Items from a dataset:
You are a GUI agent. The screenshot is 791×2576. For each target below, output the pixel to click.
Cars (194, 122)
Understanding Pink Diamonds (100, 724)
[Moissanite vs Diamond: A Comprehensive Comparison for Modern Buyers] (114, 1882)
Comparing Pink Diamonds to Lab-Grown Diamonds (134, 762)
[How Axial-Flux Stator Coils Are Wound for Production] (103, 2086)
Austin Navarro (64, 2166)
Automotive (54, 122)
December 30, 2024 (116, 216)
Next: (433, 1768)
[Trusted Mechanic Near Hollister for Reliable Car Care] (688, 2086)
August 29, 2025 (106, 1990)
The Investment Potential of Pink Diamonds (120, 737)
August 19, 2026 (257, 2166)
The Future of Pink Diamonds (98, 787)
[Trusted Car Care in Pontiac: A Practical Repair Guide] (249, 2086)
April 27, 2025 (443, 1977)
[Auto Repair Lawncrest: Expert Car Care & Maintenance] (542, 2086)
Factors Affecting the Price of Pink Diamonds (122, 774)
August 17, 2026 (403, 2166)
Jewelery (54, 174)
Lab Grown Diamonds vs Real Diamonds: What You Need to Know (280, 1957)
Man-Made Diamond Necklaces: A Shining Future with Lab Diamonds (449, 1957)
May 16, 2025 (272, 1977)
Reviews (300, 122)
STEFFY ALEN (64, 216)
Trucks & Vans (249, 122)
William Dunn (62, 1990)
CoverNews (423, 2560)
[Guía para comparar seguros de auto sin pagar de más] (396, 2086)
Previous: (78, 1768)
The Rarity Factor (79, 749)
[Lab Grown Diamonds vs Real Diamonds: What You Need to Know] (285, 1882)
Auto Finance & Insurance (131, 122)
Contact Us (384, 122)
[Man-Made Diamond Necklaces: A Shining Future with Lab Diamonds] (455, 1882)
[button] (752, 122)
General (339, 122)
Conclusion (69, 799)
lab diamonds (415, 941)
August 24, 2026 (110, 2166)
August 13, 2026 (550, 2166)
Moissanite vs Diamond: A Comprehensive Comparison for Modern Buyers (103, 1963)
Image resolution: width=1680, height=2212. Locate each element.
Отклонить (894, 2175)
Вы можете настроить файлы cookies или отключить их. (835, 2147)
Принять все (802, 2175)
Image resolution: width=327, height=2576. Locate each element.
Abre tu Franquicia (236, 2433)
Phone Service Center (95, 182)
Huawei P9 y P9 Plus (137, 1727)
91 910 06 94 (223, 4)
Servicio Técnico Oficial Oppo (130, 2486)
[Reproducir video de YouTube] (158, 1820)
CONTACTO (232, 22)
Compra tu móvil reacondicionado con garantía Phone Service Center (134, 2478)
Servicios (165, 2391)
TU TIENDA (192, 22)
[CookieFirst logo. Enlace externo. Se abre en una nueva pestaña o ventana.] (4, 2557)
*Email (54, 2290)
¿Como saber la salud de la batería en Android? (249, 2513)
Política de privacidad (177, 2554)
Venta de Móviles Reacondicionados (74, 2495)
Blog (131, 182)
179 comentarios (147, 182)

*Work item*: Set the data down again in full. Keep it exact.

*Problem solution*:
You are a GUI agent. The screenshot is 791×2576. For each target below, output the pixel to click.
Cars (194, 122)
Understanding Pink Diamonds (100, 724)
[Moissanite vs Diamond: A Comprehensive Comparison for Modern Buyers] (114, 1882)
Comparing Pink Diamonds to Lab-Grown Diamonds (134, 762)
[How Axial-Flux Stator Coils Are Wound for Production] (103, 2086)
Austin Navarro (64, 2166)
Automotive (54, 122)
December 30, 2024 (116, 216)
Next: (433, 1768)
[Trusted Mechanic Near Hollister for Reliable Car Care] (688, 2086)
August 29, 2025 (106, 1990)
The Investment Potential of Pink Diamonds (120, 737)
August 19, 2026 (257, 2166)
The Future of Pink Diamonds (98, 787)
[Trusted Car Care in Pontiac: A Practical Repair Guide] (249, 2086)
April 27, 2025 (443, 1977)
[Auto Repair Lawncrest: Expert Car Care & Maintenance] (542, 2086)
Factors Affecting the Price of Pink Diamonds (122, 774)
August 17, 2026 (403, 2166)
Jewelery (54, 174)
Lab Grown Diamonds vs Real Diamonds: What You Need to Know (280, 1957)
Man-Made Diamond Necklaces: A Shining Future with Lab Diamonds (449, 1957)
May 16, 2025 (272, 1977)
Reviews (300, 122)
STEFFY ALEN (64, 216)
Trucks & Vans (249, 122)
William Dunn (62, 1990)
CoverNews (423, 2560)
[Guía para comparar seguros de auto sin pagar de más] (396, 2086)
Previous: (78, 1768)
The Rarity Factor (79, 749)
[Lab Grown Diamonds vs Real Diamonds: What You Need to Know] (285, 1882)
Auto Finance & Insurance (131, 122)
Contact Us (384, 122)
[Man-Made Diamond Necklaces: A Shining Future with Lab Diamonds] (455, 1882)
[button] (752, 122)
General (339, 122)
Conclusion (69, 799)
lab diamonds (415, 941)
August 24, 2026 (110, 2166)
August 13, 2026 (550, 2166)
Moissanite vs Diamond: A Comprehensive Comparison for Modern Buyers (103, 1963)
Image resolution: width=1680, height=2212. Locate each element.
Отклонить (894, 2175)
Вы можете настроить файлы cookies или отключить их. (835, 2147)
Принять все (802, 2175)
Image resolution: width=327, height=2576. Locate each element.
Abre tu Franquicia (236, 2433)
Phone Service Center (95, 182)
Huawei P9 y P9 Plus (137, 1727)
91 910 06 94 (223, 4)
Servicio Técnico Oficial Oppo (130, 2486)
[Reproducir video de YouTube] (158, 1820)
CONTACTO (232, 22)
Compra tu móvil reacondicionado con garantía Phone Service Center (134, 2478)
Servicios (165, 2391)
TU TIENDA (192, 22)
[CookieFirst logo. Enlace externo. Se abre en una nueva pestaña o ventana.] (4, 2557)
*Email (54, 2290)
¿Como saber la salud de la batería en Android? (249, 2513)
Política de privacidad (177, 2554)
Venta de Móviles Reacondicionados (74, 2495)
Blog (131, 182)
179 comentarios (147, 182)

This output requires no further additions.